Every time someone wants to give an AI agent a new capability, the conversation goes straight to MCP. Build a server, expose tools, connect your agent. It works. But for personal automation, it is more infrastructure than you need, and it costs you more tokens than you think.
I want to make a case for a different approach: a CLI bundled inside an Agent Skill. Then I will show you exactly how to build it.
The token problem with MCP
MCP tool schemas load into the context window before a single message is processed. Every tool has a name, description, and parameter definitions. All of it sits in context for the entire session, whether the agent uses the tool or not.
The numbers are not small.

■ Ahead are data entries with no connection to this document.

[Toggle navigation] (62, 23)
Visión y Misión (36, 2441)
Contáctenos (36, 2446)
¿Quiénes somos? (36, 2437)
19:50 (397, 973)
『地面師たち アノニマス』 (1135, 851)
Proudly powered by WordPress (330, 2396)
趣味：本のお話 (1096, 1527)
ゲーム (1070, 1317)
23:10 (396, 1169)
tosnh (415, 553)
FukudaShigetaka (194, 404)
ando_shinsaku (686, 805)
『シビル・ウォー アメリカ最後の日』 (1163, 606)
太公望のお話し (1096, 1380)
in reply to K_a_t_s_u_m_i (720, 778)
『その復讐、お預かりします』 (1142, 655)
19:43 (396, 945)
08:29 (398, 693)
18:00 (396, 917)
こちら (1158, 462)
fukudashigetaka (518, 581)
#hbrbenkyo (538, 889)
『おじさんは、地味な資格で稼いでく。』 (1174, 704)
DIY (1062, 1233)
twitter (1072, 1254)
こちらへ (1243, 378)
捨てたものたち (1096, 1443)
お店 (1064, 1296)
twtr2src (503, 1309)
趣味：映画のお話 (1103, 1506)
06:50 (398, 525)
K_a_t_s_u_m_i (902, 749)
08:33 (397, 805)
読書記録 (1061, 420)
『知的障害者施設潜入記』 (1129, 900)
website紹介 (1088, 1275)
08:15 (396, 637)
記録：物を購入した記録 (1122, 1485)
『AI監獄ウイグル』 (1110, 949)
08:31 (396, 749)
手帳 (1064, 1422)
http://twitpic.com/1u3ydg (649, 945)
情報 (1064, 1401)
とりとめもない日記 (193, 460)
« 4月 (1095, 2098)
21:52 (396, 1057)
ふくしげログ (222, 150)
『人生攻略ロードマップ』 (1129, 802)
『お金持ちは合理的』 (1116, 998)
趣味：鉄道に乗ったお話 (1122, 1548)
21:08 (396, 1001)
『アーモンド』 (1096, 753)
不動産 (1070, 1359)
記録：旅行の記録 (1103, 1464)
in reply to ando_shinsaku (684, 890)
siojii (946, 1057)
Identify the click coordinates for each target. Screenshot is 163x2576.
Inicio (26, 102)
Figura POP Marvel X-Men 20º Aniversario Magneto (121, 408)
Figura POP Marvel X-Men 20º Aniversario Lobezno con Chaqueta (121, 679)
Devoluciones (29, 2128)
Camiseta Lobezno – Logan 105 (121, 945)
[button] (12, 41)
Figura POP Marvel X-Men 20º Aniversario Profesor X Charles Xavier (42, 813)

According to fastn.ai, the GitHub MCP server alone uses 55,000 tokens across its 93 tool definitions. One team tracked their Task Master MCP integration consuming 45-50k tokens, nearly 25% of Claude Code’s 200k context window, before any real work begins. Cerebras reports that connecting just three services (GitHub, Slack, Sentry) puts over 55,000 tokens of tool definitions in context, ranging from 3-42x higher token usage than equivalent CLI calls.
StackOne ran a direct comparison: MCP used 4-32x more tokens per operation than CLI, and failed 28% of the time. The CLI version cost a fraction of the price and succeeded more reliably.
vensas.de puts it concisely: a single tool call might cost 900-3,000 tokens total versus 15,000+ for the equivalent MCP call.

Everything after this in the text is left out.